● Material provided
· · · · · · ·

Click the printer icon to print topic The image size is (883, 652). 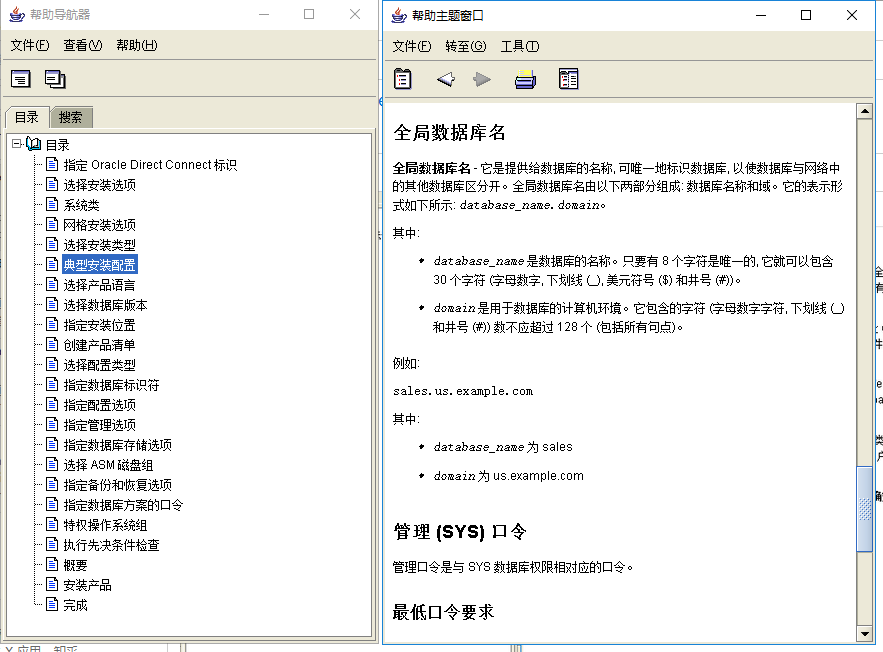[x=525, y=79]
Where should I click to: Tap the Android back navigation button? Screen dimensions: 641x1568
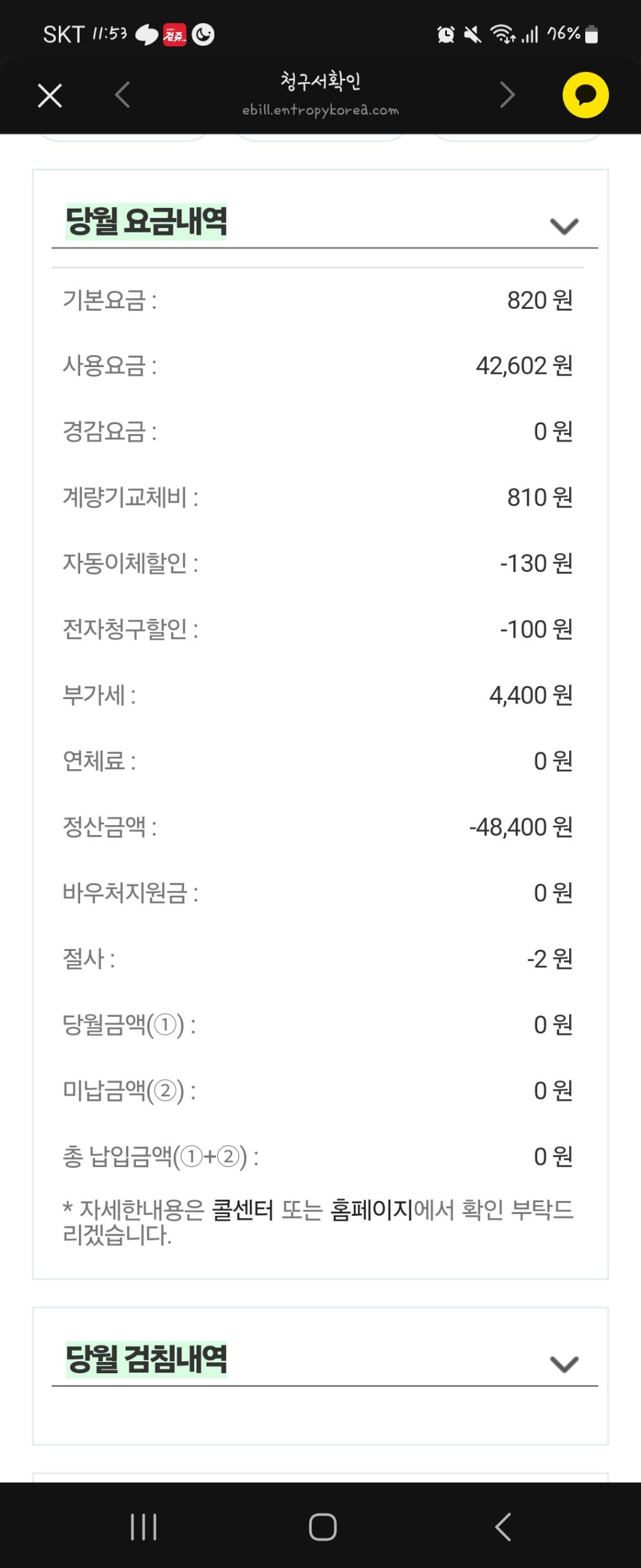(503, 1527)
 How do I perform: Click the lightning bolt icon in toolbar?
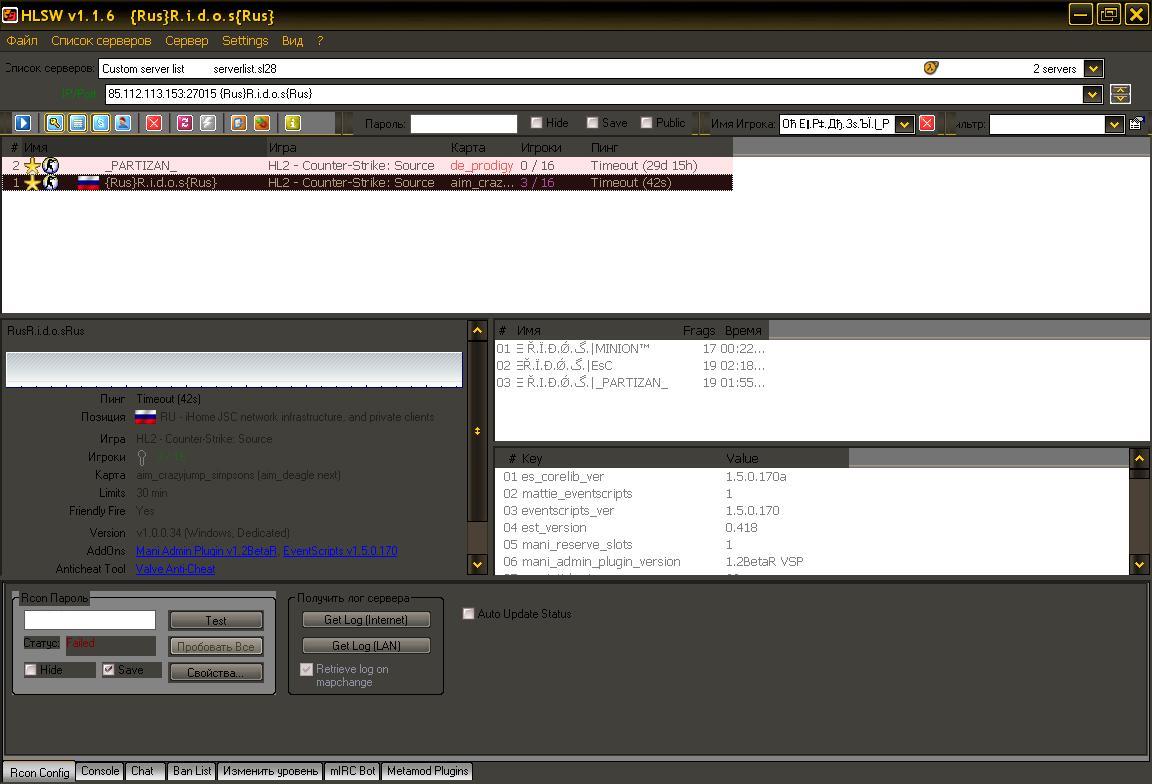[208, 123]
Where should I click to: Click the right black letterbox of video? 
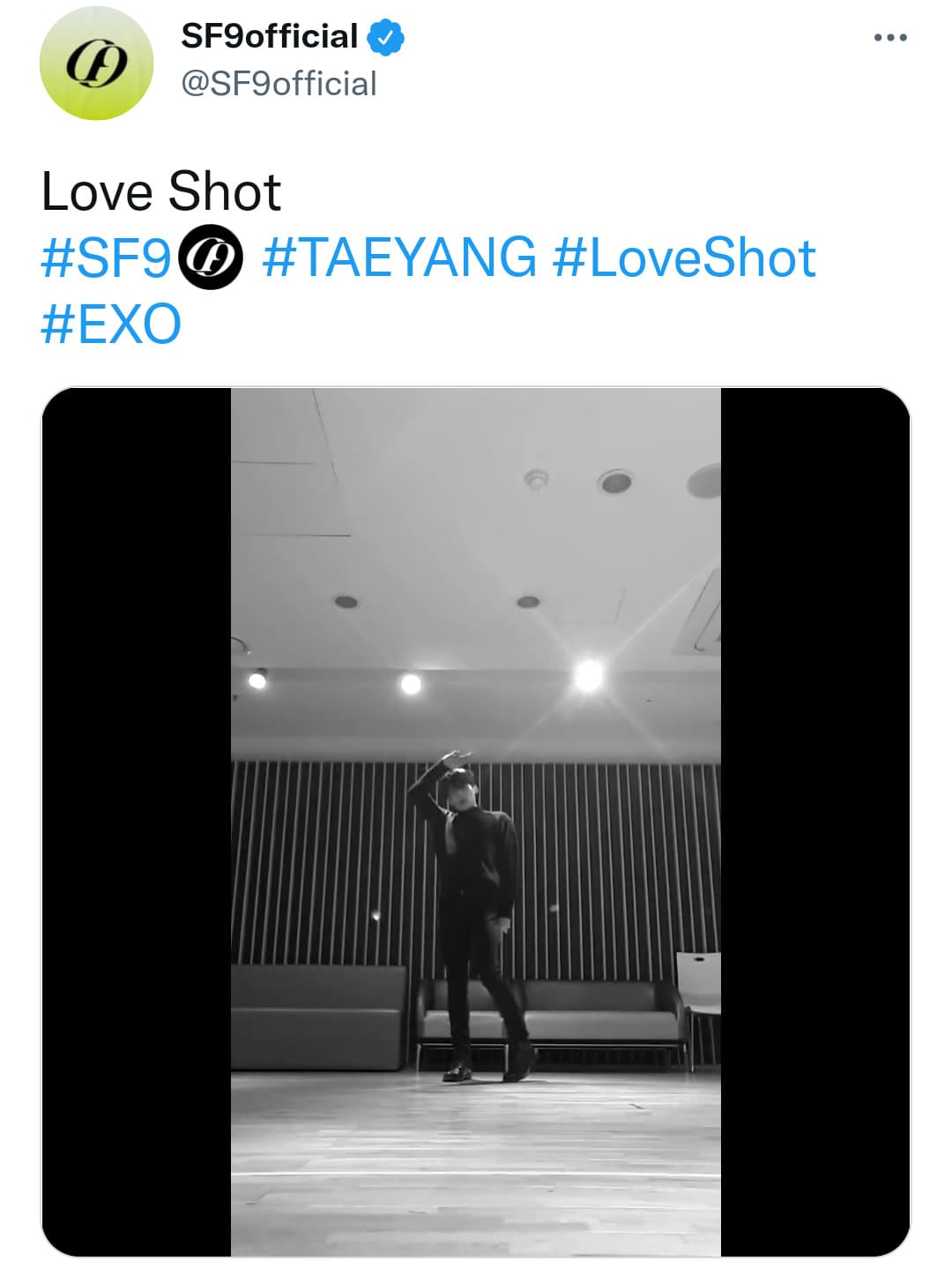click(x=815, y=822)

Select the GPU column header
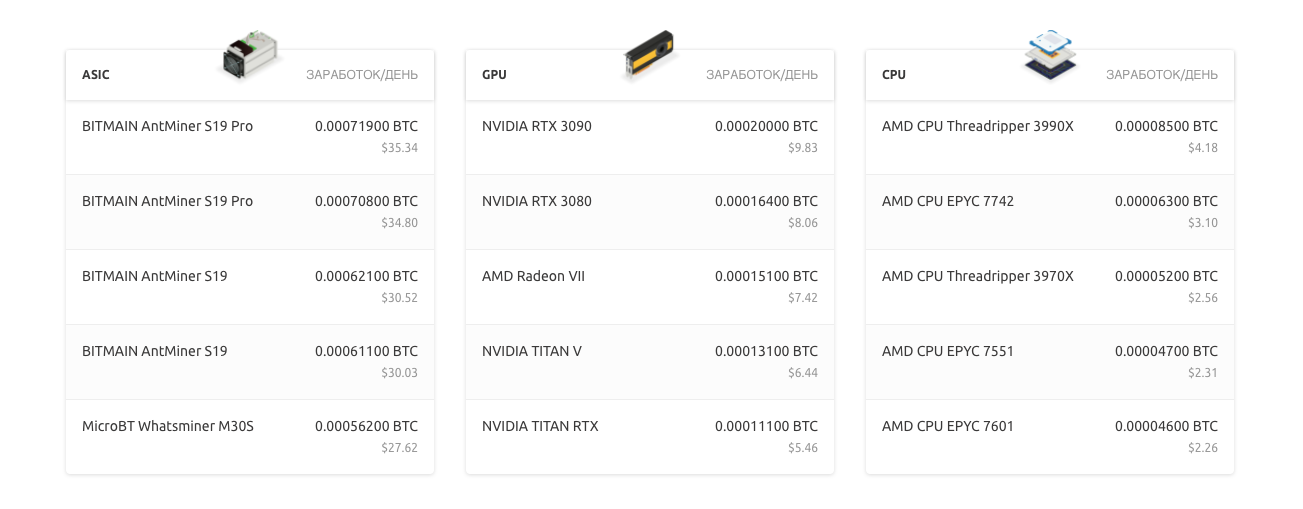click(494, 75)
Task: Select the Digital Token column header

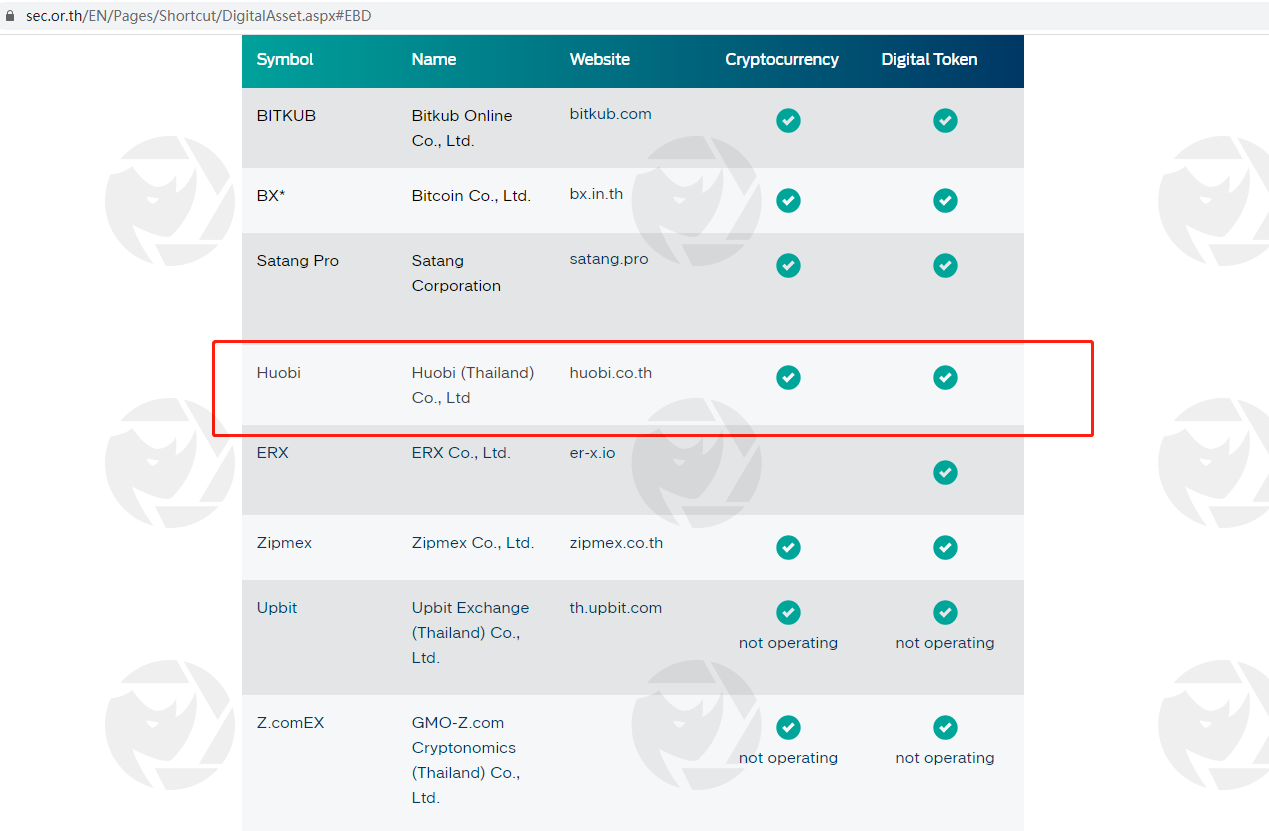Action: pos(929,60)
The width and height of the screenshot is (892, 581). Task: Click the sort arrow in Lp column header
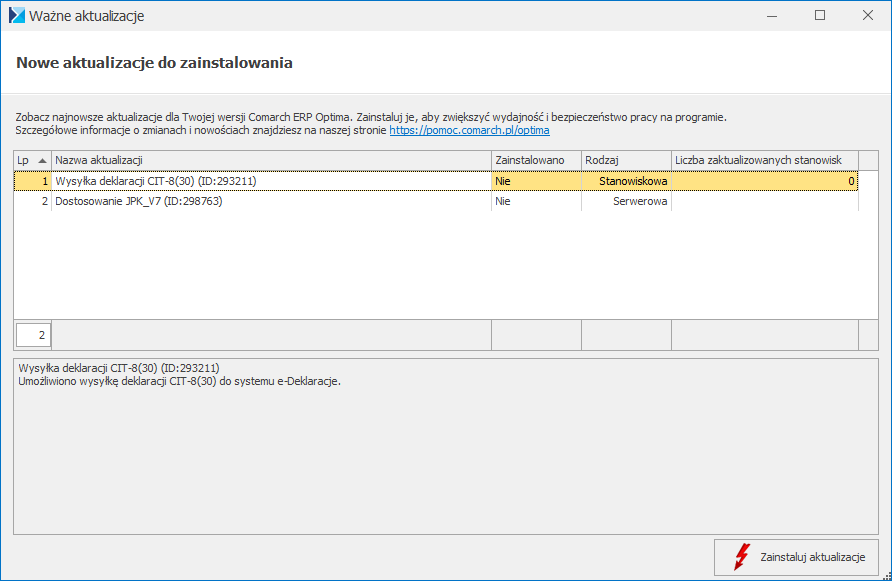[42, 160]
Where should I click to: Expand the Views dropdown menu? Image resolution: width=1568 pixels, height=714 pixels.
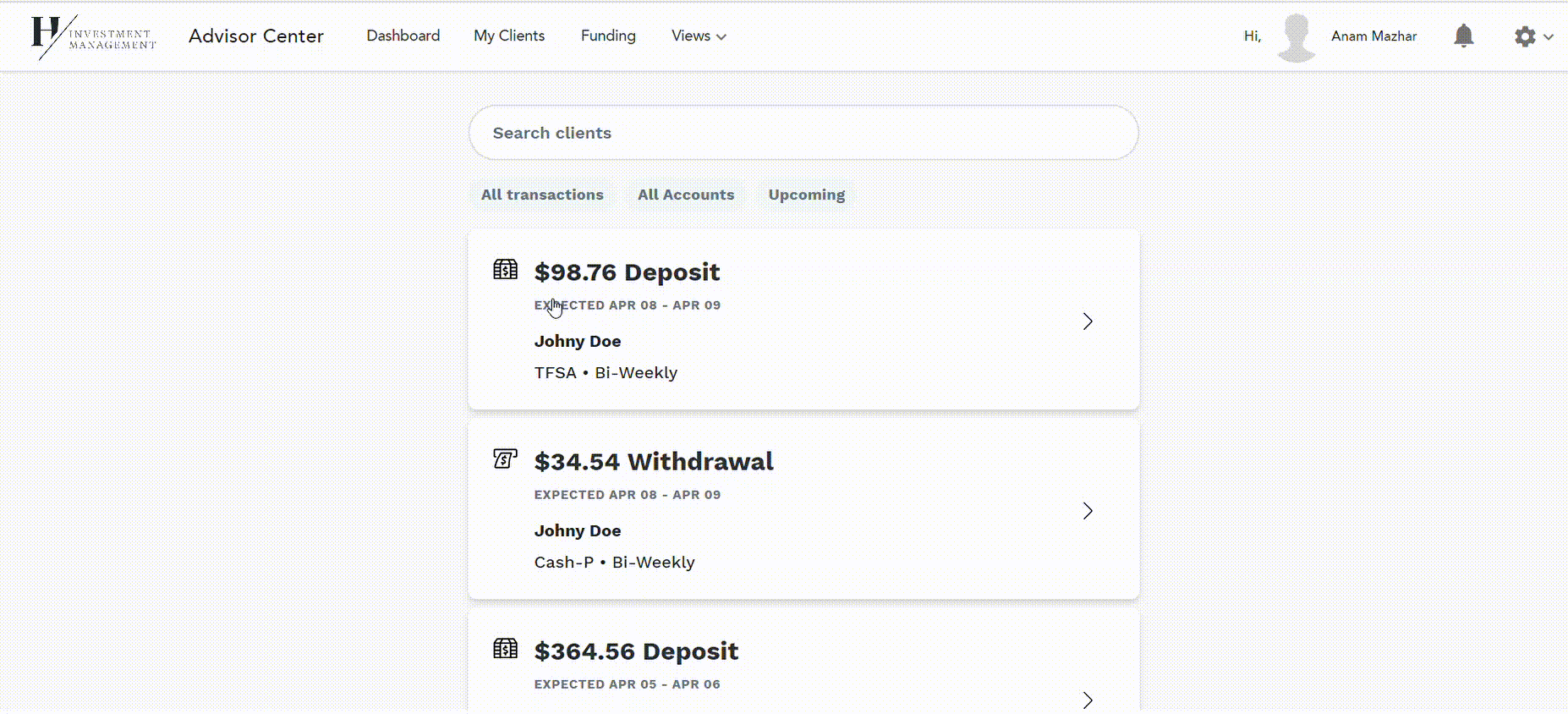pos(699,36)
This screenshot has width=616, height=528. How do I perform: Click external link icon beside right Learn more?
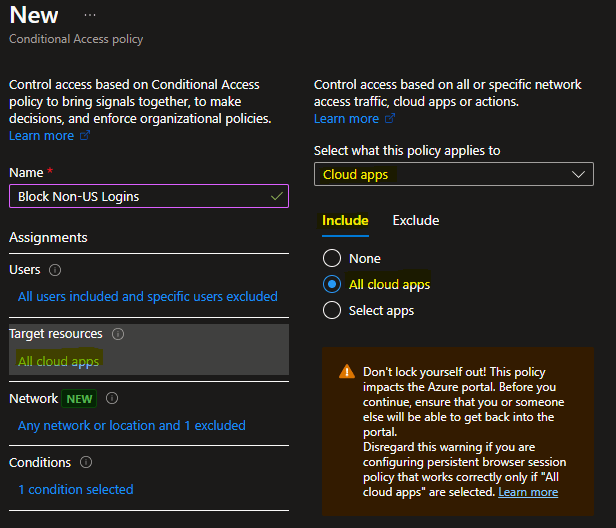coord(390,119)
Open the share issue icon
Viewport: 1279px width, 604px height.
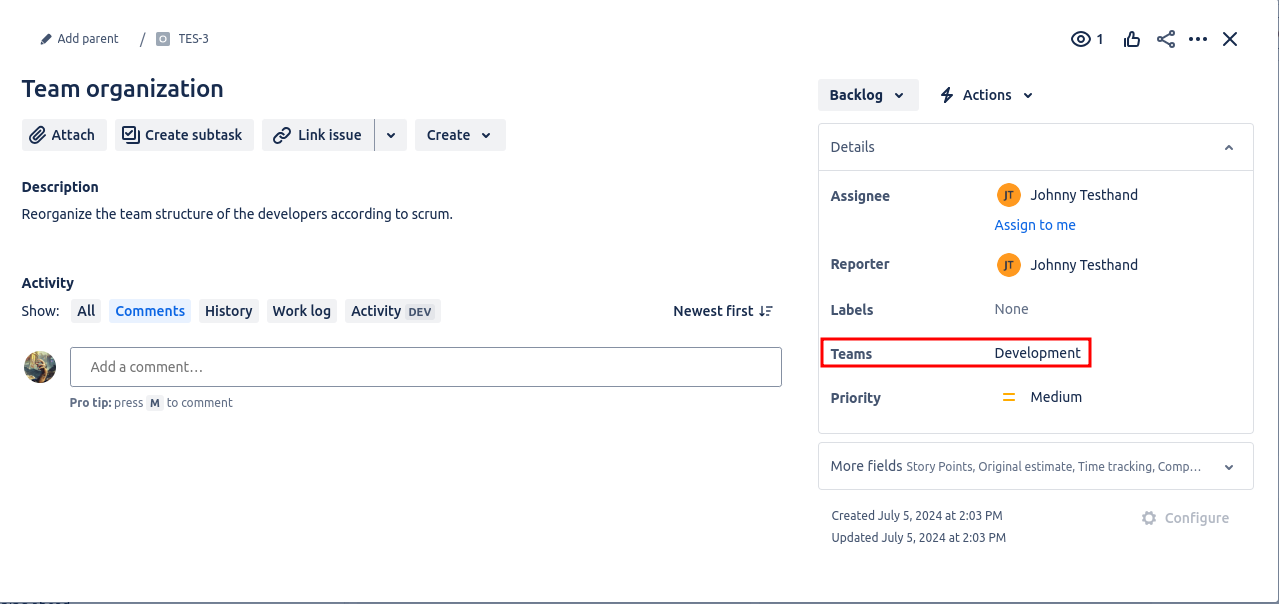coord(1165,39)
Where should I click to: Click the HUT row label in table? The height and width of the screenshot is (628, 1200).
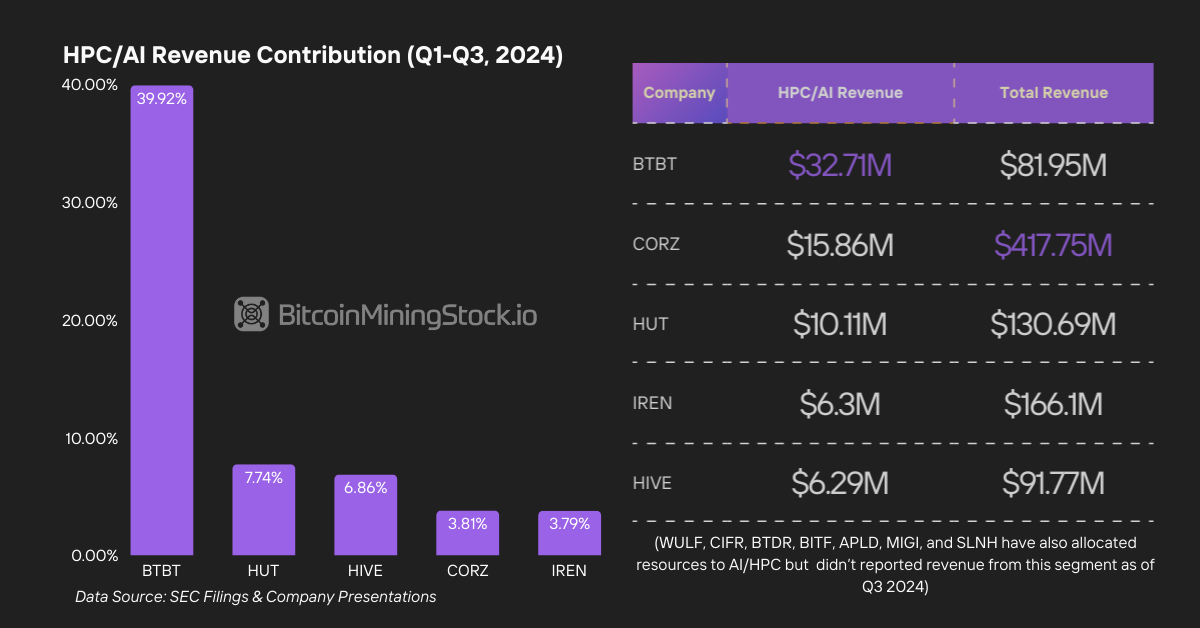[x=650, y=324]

· · · · · · ·

● Task prompt
Transcribe only the lines between the line containing "Open the share issue icon" and the final line of the listing, inclusive, exactly as they appear; no pictures are to be included.

● Problem solution
Open the share issue icon
Viewport: 1279px width, 604px height.
coord(1165,39)
Where should I click to: Click the HUT row label in table? The height and width of the screenshot is (628, 1200).
[x=650, y=324]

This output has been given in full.